Justice Department asks Texas court to compel Rhode Island Hospital to produce pediatric gender‑affirming care records
The Justice Department has asked a federal judge in Texas to enforce an administrative subpoena against Rhode Island Hospital, saying the hospital has largely failed to turn over records tied to pediatric gender-affirming care.
The request is laid out in a petition filed April 30 in the U.S. District Court for the Northern District of Texas, Fort Worth Division, and announced Friday in a Justice Department press release. It is not a court ruling on the merits of the government’s investigation or on whether the hospital violated any law. Instead, it asks the court to order the hospital to comply with a subpoena the department says it served in July 2025.
According to the petition, the Justice Department is investigating “the distribution of certain prescription drugs to minors with gender dysphoria and related disorders, including puberty blocking drugs and cross-sex hormones.” The department said it issued the subpoena under administrative authority in the Health Insurance Portability and Accountability Act, or HIPAA, as part of an investigation into possible federal health care offenses.
The filing was brought by the Justice Department’s Civil Division, through its Enforcement and Affirmative Litigation Branch, together with the U.S. attorney’s office for the Northern District of Texas.
The petition says the subpoena sought 15 categories of documents and set an Aug. 7, 2025, deadline for Rhode Island Hospital to respond. The government alleges the hospital has not complied and, in response to those 15 requests, has produced only one six-page document.
The Justice Department also says in the petition that it is examining possible violations of the Federal Food, Drug, and Cosmetic Act, advancing a legal theory that includes possible misbranding involving the drugs at issue. That is the government’s position in the filing, not a finding by the court.

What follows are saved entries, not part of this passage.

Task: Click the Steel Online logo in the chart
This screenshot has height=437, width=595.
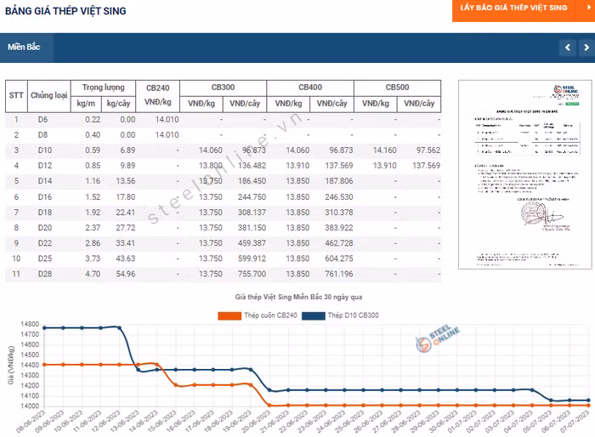Action: point(432,343)
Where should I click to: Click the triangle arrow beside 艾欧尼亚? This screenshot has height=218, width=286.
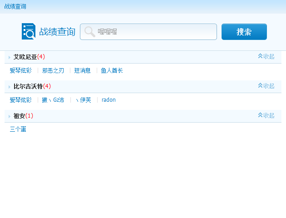tap(10, 58)
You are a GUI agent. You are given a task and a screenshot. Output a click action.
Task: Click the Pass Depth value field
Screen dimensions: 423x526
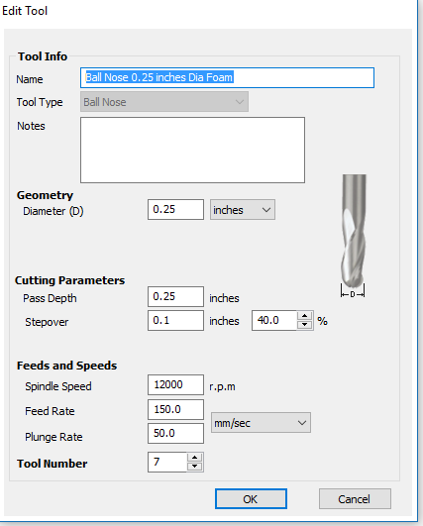(175, 296)
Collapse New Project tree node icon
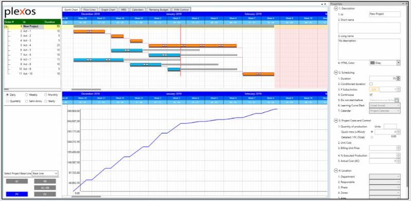Screen dimensions: 411x201 (6, 26)
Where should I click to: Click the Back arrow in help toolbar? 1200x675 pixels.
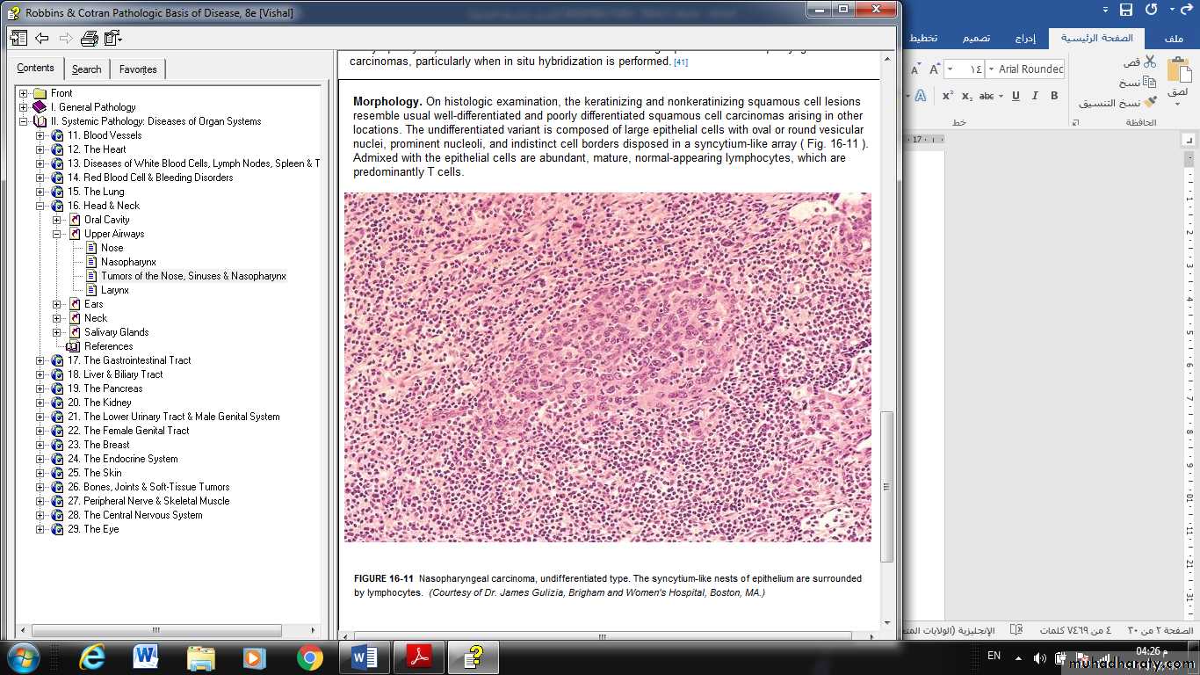(x=41, y=38)
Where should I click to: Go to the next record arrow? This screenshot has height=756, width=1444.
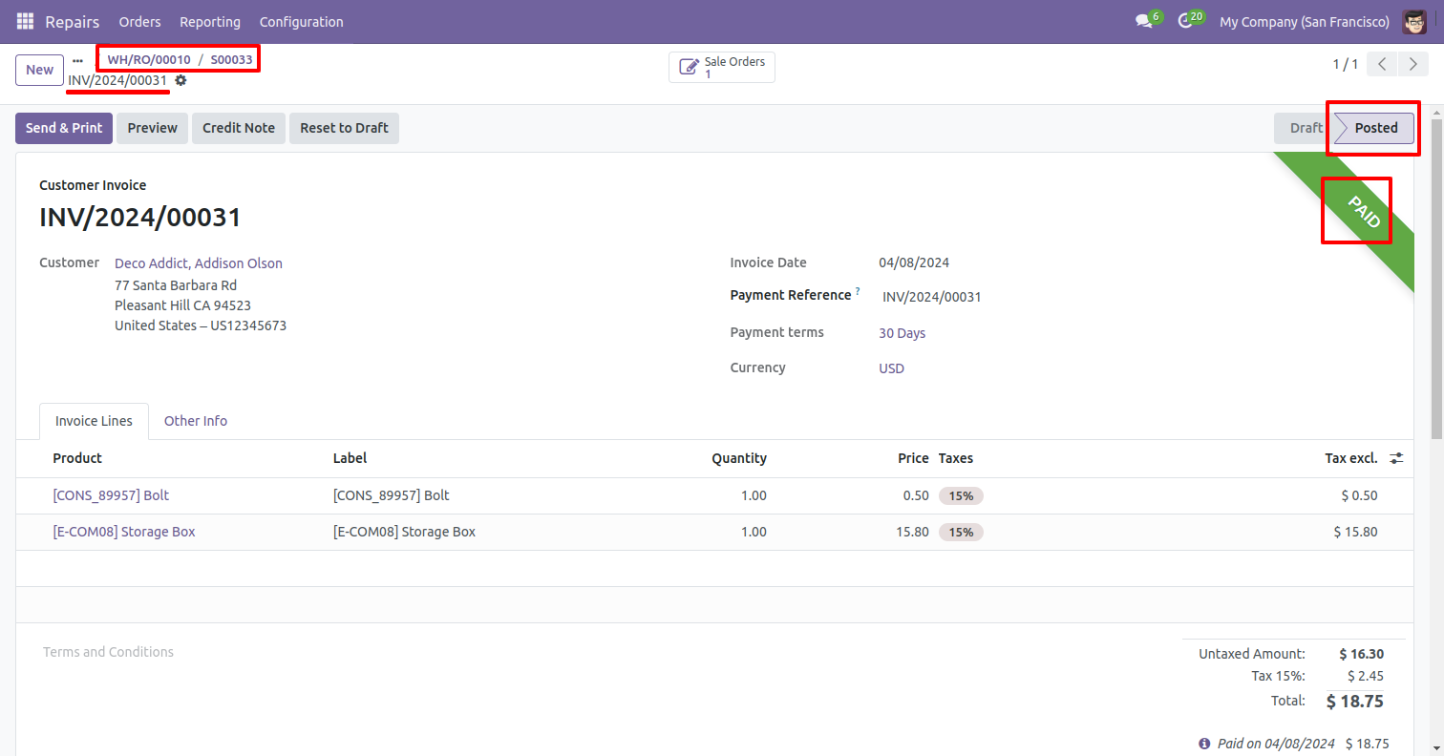pos(1412,64)
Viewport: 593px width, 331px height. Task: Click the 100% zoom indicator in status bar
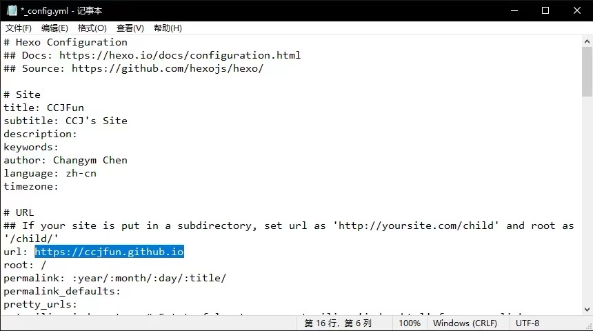point(409,323)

Assistant Attorney General Brett A. Shumate, who leads the Justice Department’s Civil Division, said in the department’s press release: “The Department of Justice expects and demands full compliance with validly issued subpoenas like the one at issue here. Non-compliance with lawful process is never an option.”
As of Friday, no public response from Rhode Island Hospital or its parent system to the filing had been identified in the available research.
The case adds to a wider federal enforcement push that emerged last year. A June 11, 2025, Civil Division memo laying out enforcement priorities identified gender-affirming care as an area for investigation and enforcement focus. Since then, similar Justice Department subpoenas to other providers have also sparked legal fights over patient records, provider compliance and the government’s use of federal health care and drug-law authorities.
Those disputes have already reached court elsewhere. Challenges have involved Children’s Hospital of Philadelphia, and in October 2025 a federal judge in Washington state granted a motion to quash a Justice Department subpoena issued to telehealth provider QueerDoc.
The Rhode Island Hospital filing now puts the question before a judge in Fort Worth: whether the court will compel the hospital to comply with the subpoena.